Petrolheads have over the years been defined in numerous callings, as either hardcore and devoted car enthusiasts or rebellious individuals stuck in the archaic dependence on fossil fuels.
Which definition do you go by?
Petrolhead is someone who is an enthusiast of petrol engine cars, and favours petrol fuel over diesel any day of the week.
Petrolhead is a term of abuse used by environmentalists against car users.
Whichever definition you love and loathe, here are 8 things most petrol heads can come to collectively hate when on the road...
If it isn’t the over 75’s crawling tepidly at 9 mph in a 20 mph zone, the onslaught of new driver’s brandishing their much-celebrated win over the DSA with P-plates graffiti-ed across the front and rear of their Corsa’s, can be just as infuriating. Van drivers, however, are much praised for their 'go-getter' driving style. As are M3 owners. Speaking of BMW’s...
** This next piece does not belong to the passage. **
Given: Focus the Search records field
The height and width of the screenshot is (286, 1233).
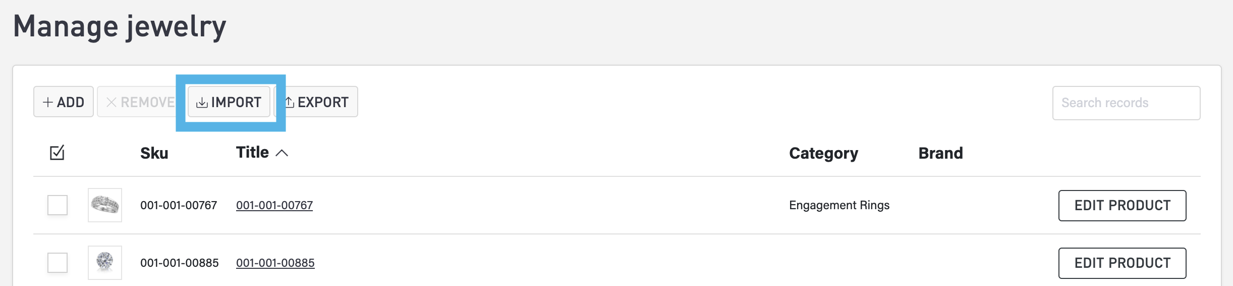Looking at the screenshot, I should [x=1126, y=103].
There’s not a chance in driving “hell”, that you have not come across a few drivers fitting stereotypes defined by car culture. Unfortunately, Audi and BMW drivers are seen to be misfits in the car world, with Audi drivers notorious and aggressive driving habits along with their continual tailgating, strikes up a nerve amongst petrol heads, while BMW drivers are on a hunt to swerve into any car on the road; be it your friends or yours. Apparently, BMW’s don’t come with indicator fluid out of the factories’ in Germany.
Question: When was the last time you saw a BMW use its indicators?
Got a friend, or someone in the family who’s punching his weight around how low the co2 emissions of their latest ride is? And if we go one better, they consider cars to be something that gets you from ‘A to B’... heard that before? These folks just won’t ever get it.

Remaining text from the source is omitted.